Permission to break feature freeze for Nepomuk and Soprano

Mon Sep 3 17:49:13 BST 2007

On Monday 03 September 2007 18:53:27 Richard Dale wrote:
> On Monday 03 September 2007, Sebastian Trüg wrote:
> > Hi guys,
> >
> > there has been a long silence around Nepomuk. Well, the main reason is
> > that I was working heaviliy on Soprano2 [1]. It comes with a bunch of new
> > features, a much cleaner API, a server/client architecture (quite simple
> > but waaaay faster than DBus), and I intend to replace the Nepomuk
> > middleware with it. I already did it locally and a commit "should" not
> > break anything once Soprano2 is copied to kdesupport.
> >
> > The main advantage of all this is: speed. No more DBus for requesting
> > data. It is now done via tcp (and I would love some tips and help to add
> > support for unix socket communication)
> >
> > If there are no objections until this evening I will proceed (I know it
> > is short notice but I don't think it is such a big deal yet.)
> >
> > Cheers,
> > Sebastian
> >
> > [1] branches/work/sorano2
>
> I don't know about speed, but from what I've seen of the SPARQL query api
> it only returns results as C++ over dbus (as a
> Nepomuk::RDF::QueryResultTable). The query itself is a text string which is
> language independent and fine. So the results are retrieved as xml text,
> marshalled to c++, then marshalled to the dbus wire format. At the other
> end, the are put back into the original c++ classes. In ruby there would be
> a further step where those c++ instances would be wrapped with Ruby
> classes.
>
> What I would prefer is that the query results are sent as a an xml
> string 'application/sparql-results+xml' over dbus and then the client can
> choose what it wants to do with it, depending on what language the client
> is written in. For instance, a C++ client could convert the xml to
> Nepomuk::RDF::QueryResultTable, or a ruby client could convert to the
> ActiveRDF result format. Maybe there is a problem because Nepomuk needs to
> return quads when named graphs are used, instead of just triples - I'm not
> enough of an expert to know if using sparql/xml for the result sets would
> cause problems with that.

You underestimate the performance overhead of conversions to and from XML + 
DBUS overhead. In certain cases like PIM using nepomuk with all this overhead 
would be as sane as accessing the filesystem via DBUS and XML.

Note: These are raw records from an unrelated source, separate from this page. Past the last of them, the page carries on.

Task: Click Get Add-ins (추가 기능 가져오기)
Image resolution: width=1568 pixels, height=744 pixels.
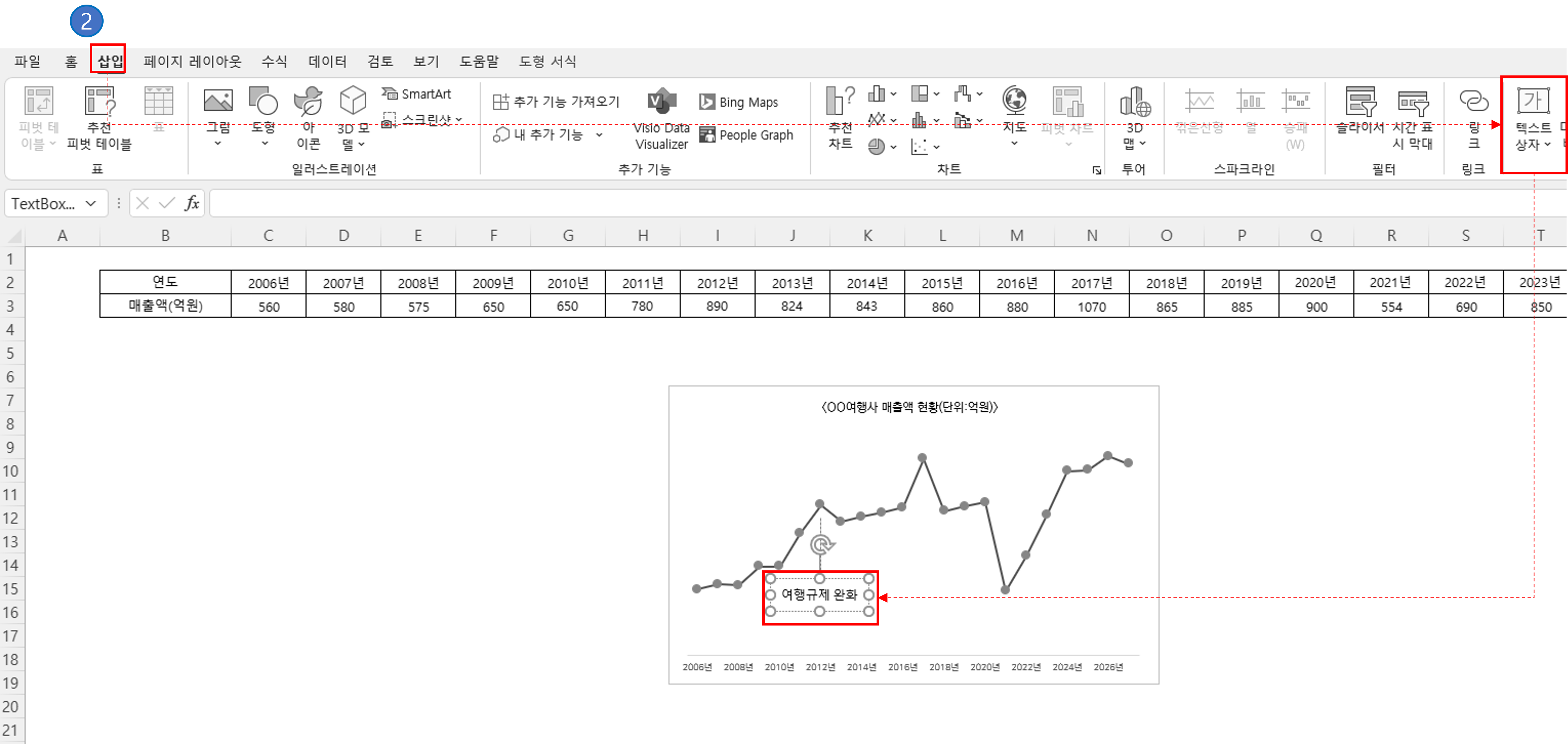Action: click(556, 102)
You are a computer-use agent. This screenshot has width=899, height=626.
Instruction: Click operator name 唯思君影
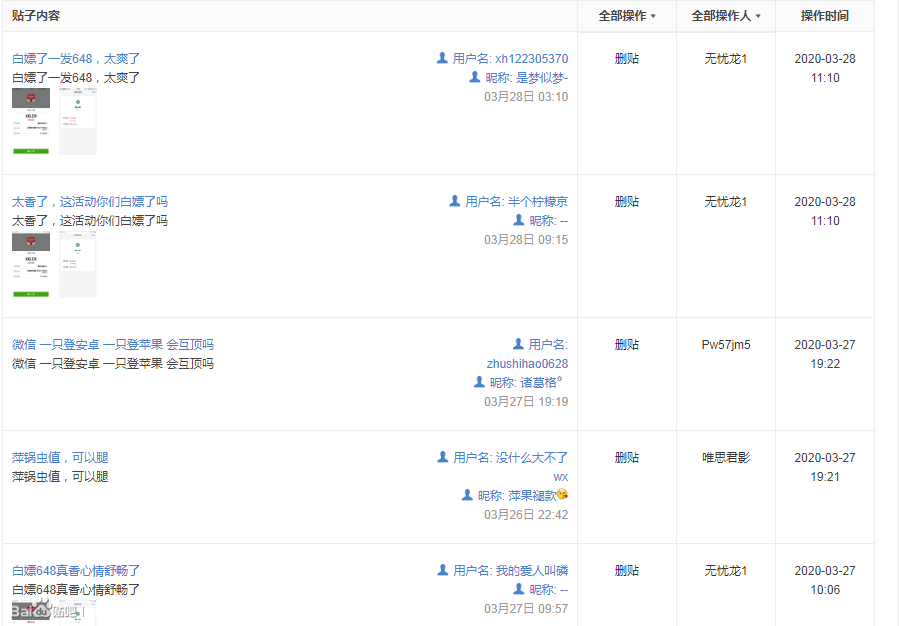point(726,458)
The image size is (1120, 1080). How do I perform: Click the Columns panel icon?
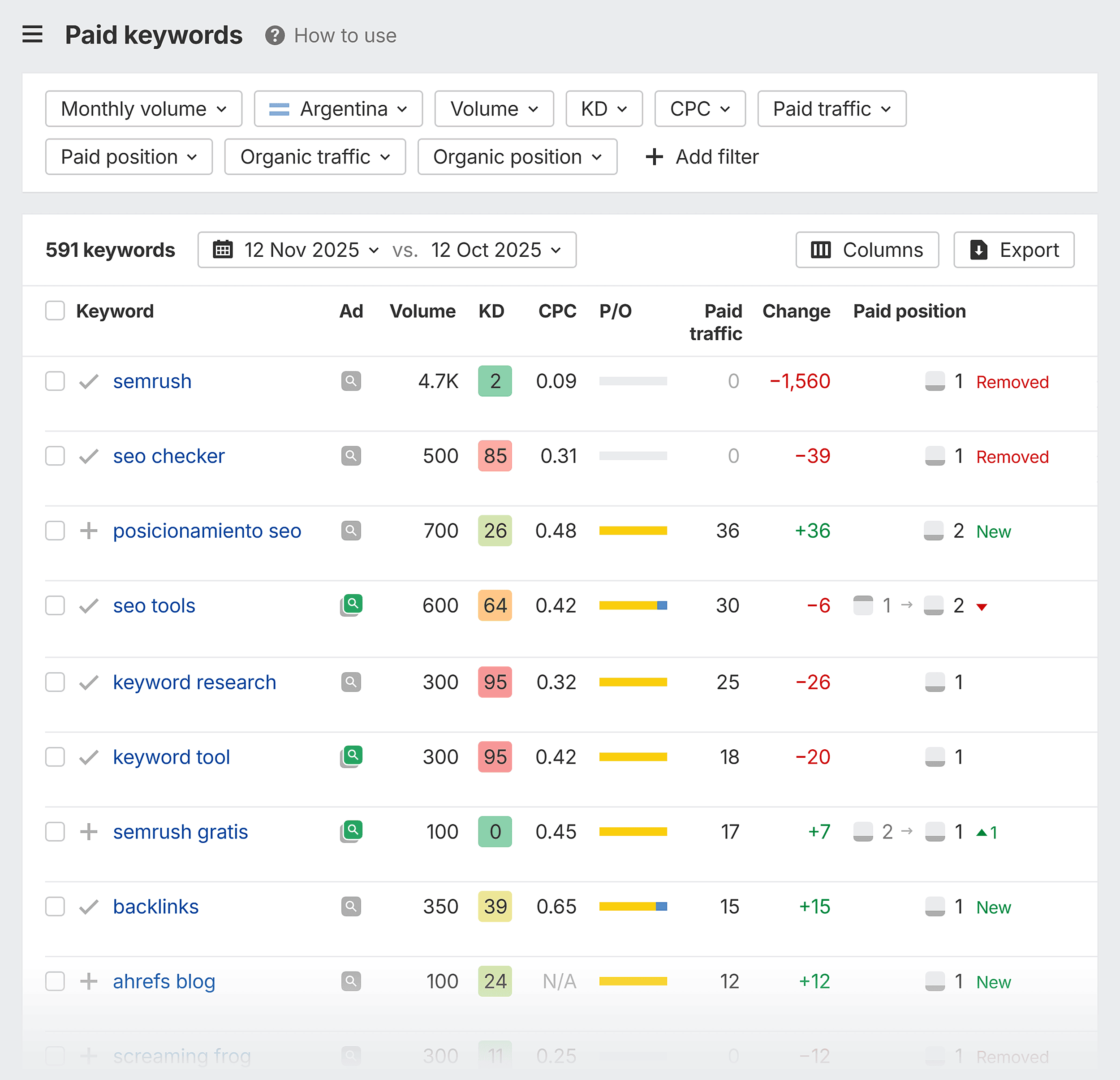821,249
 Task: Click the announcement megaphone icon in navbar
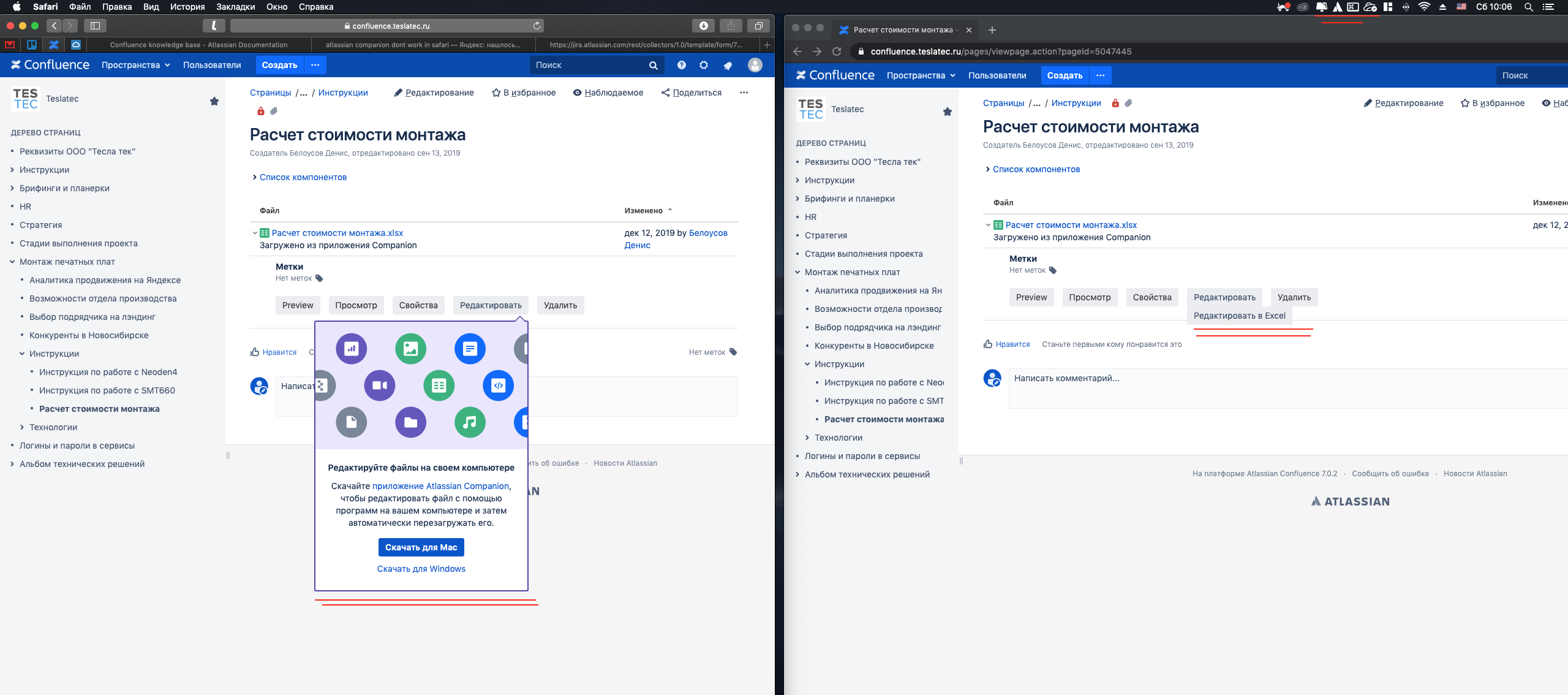tap(728, 65)
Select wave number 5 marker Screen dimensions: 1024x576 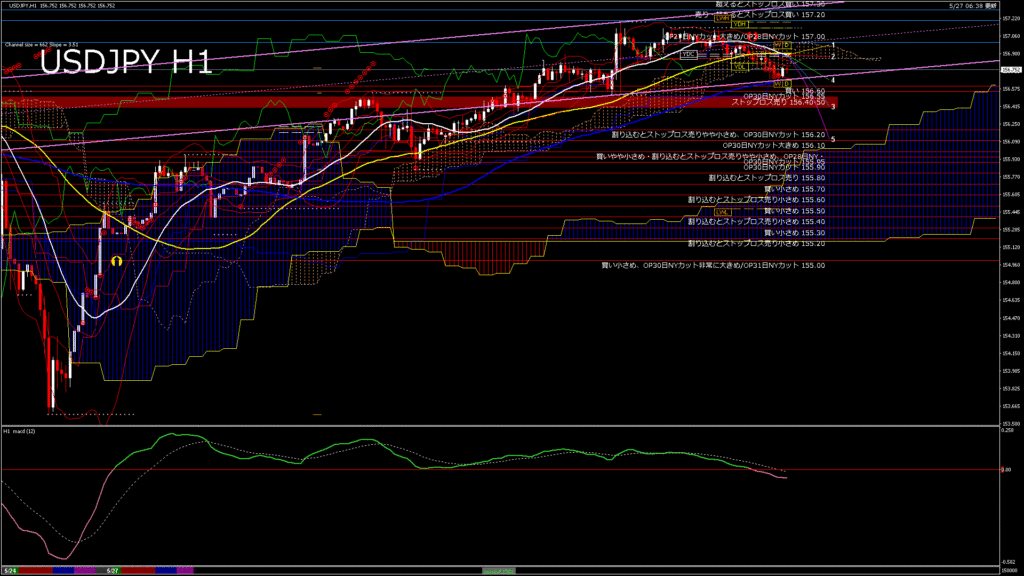coord(833,139)
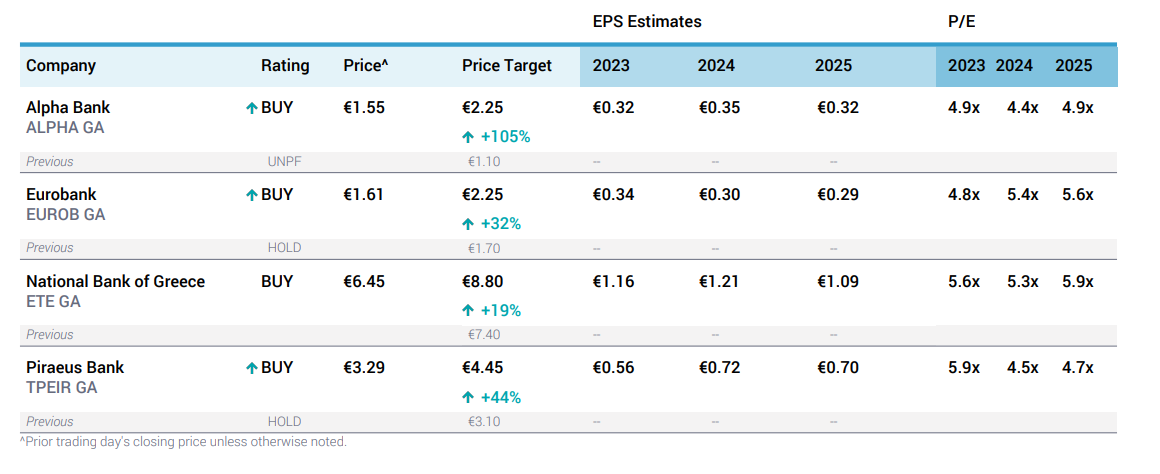
Task: Click the up arrow next to +105%
Action: coord(468,137)
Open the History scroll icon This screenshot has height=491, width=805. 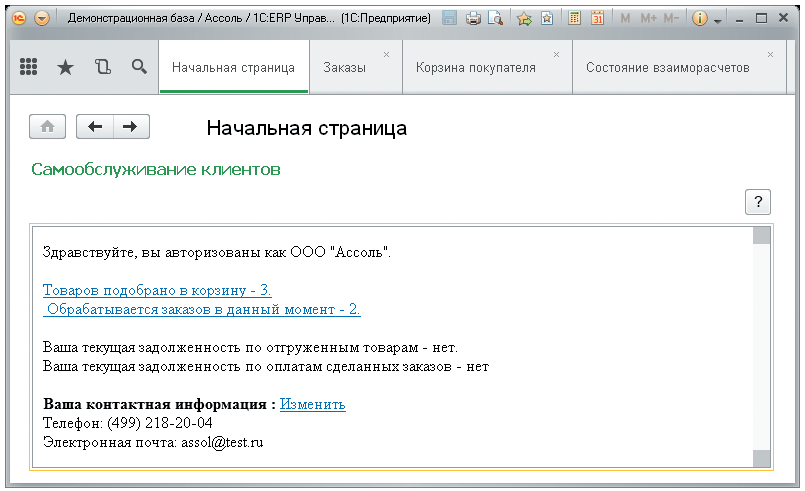point(102,67)
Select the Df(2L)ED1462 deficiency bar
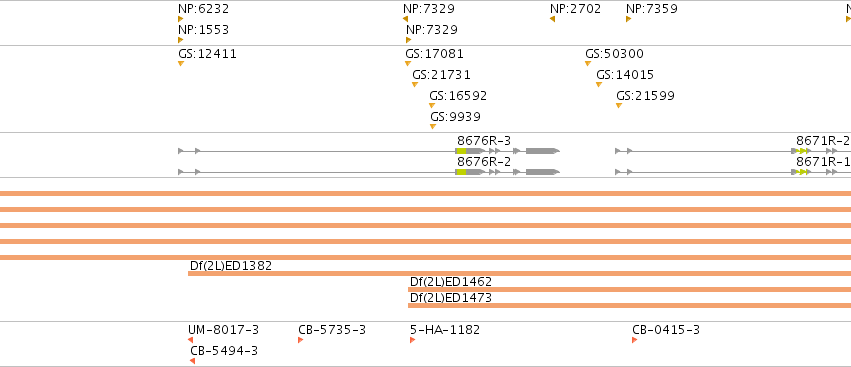 pos(630,290)
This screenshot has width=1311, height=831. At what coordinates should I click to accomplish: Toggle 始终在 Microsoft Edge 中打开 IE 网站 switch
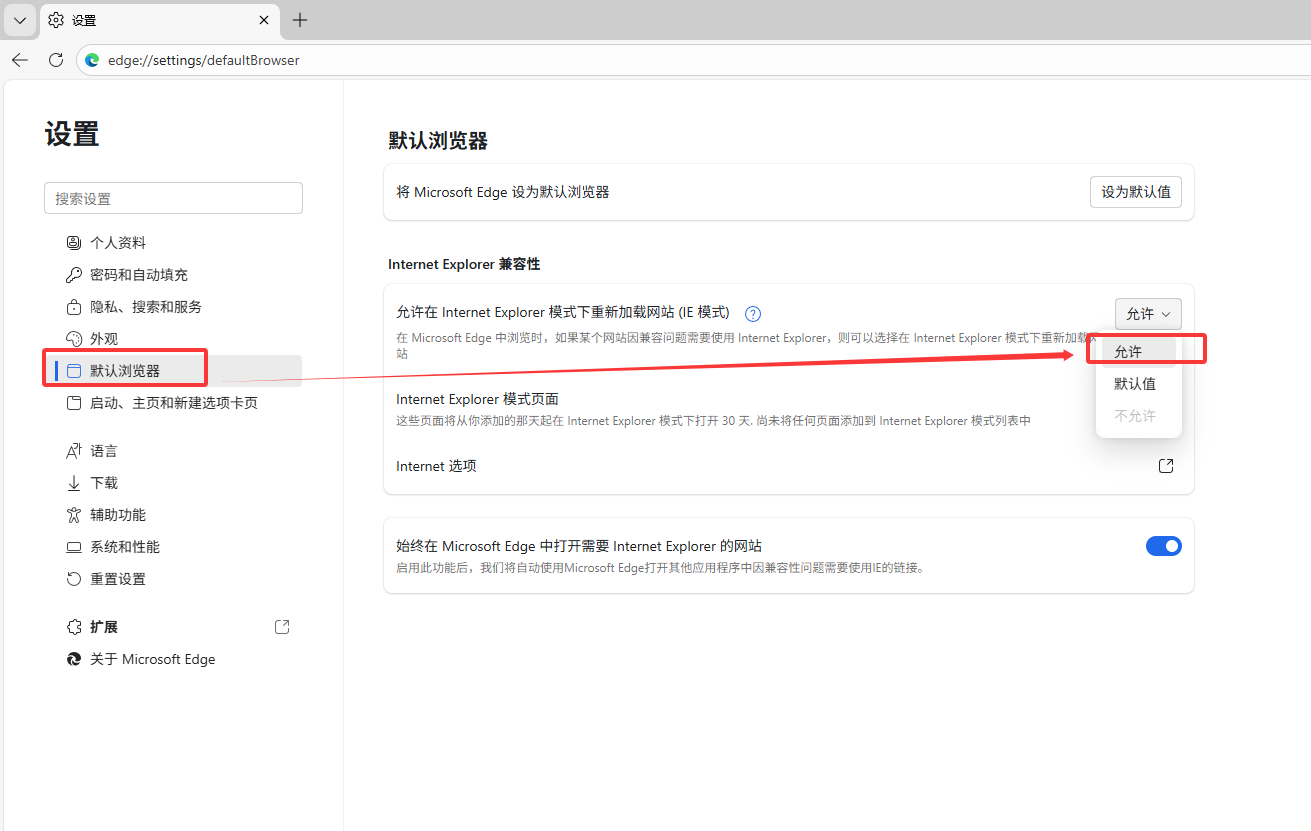point(1163,546)
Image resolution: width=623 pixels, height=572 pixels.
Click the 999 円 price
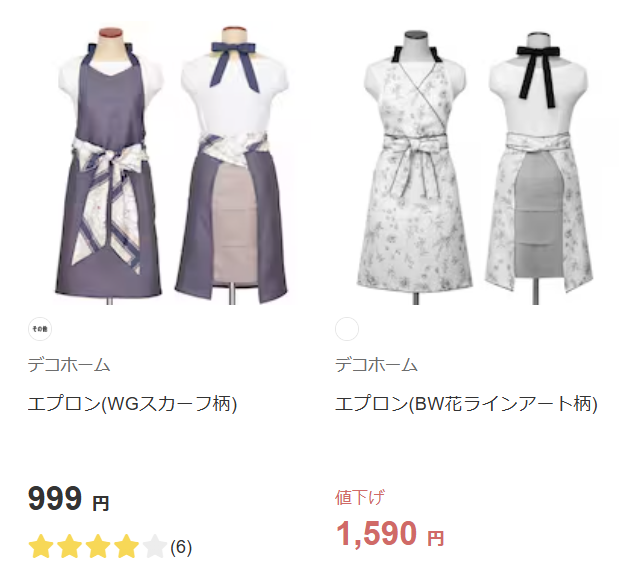(x=69, y=499)
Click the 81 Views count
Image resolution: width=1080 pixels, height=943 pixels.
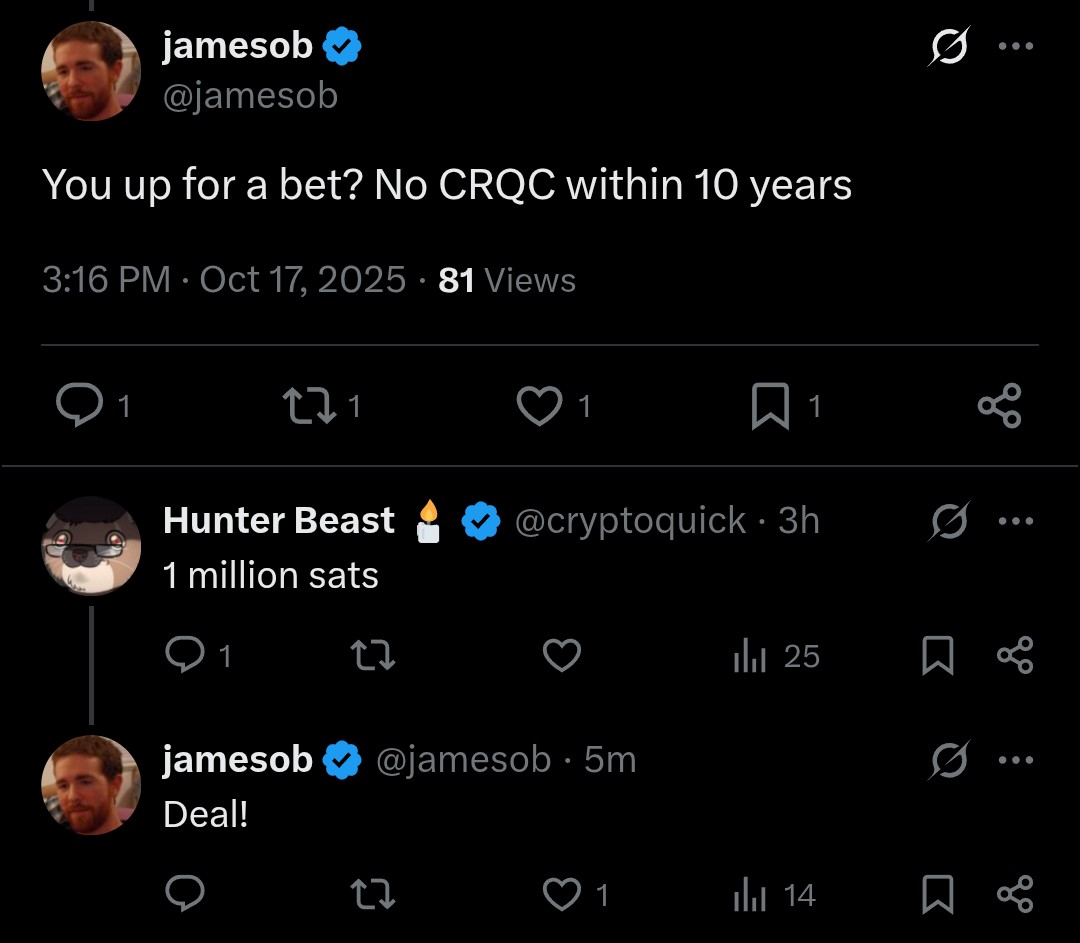[507, 280]
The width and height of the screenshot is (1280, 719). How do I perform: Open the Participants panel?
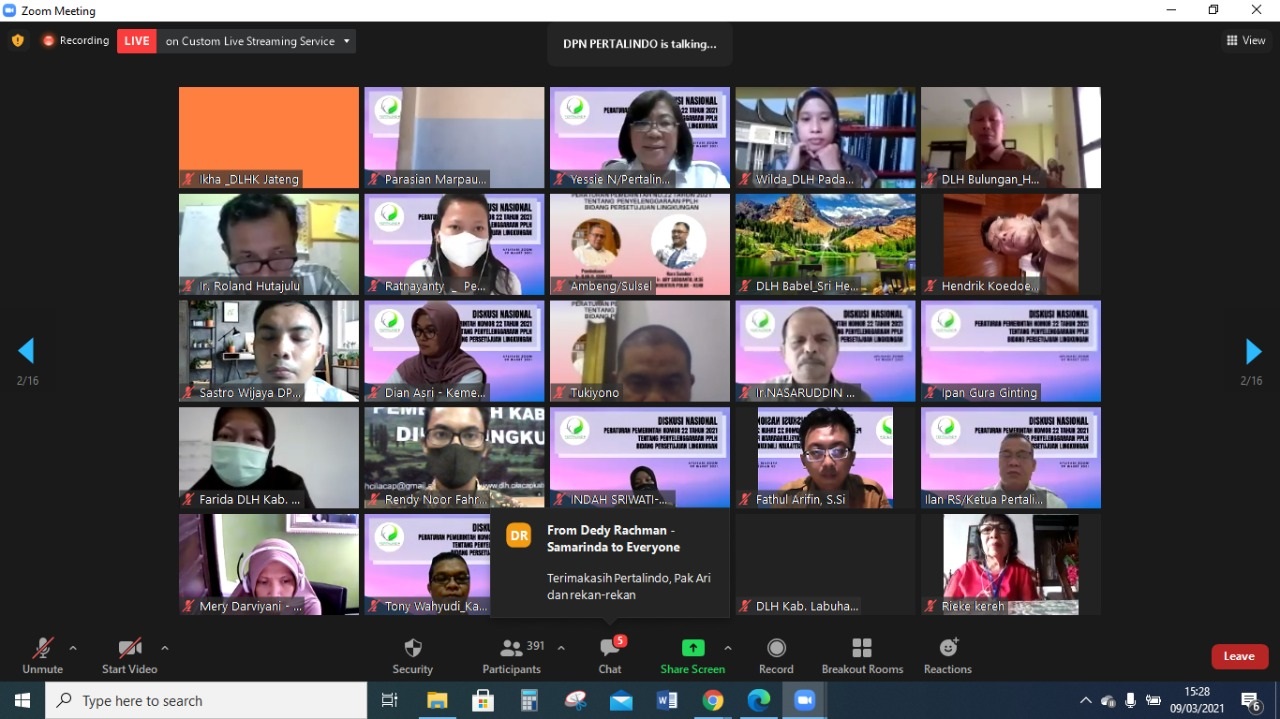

Retrieving metadata for a single file is not a problem with either approaches, 
but in heavy-load conditions it can be(and if there aren't any heavy usage 
scenarios, why bother with unneded stuff at all?)

How significant performance penalty we are talking about? I didn't do 
benchmarks. Sebastian says it makes a big difference. So far I personally 
don't have any reason not to trust him on this.

Still would be nice to see the actual numbers.

> I am keen to be able to use jabber XMPP as a transport for peer to peer
> SPARQL queries between KDE users if they wanted to exchange their own
> meta-data in their local triple stores, such as restaurant recommendations
> or whatever. So I think Nepomuk should be as transport and language
> independent as possible, and using xml as the result set format makes that
> easier.

A valid point. Quite likely dropping the XML interface completely is not ok, 
but making it the primary one seems too unrealistic.

The most typical and performance-demanding use case will be c++ client 
interacting with nepomuk with native interface and tcp link will likely 
greatly improve this. It's easy to add a XML serialization on top of c++ 
classes if anyone needs it.

As to RDF backend already returning RDF/XML, it's not necessarily so.

-- Evgeny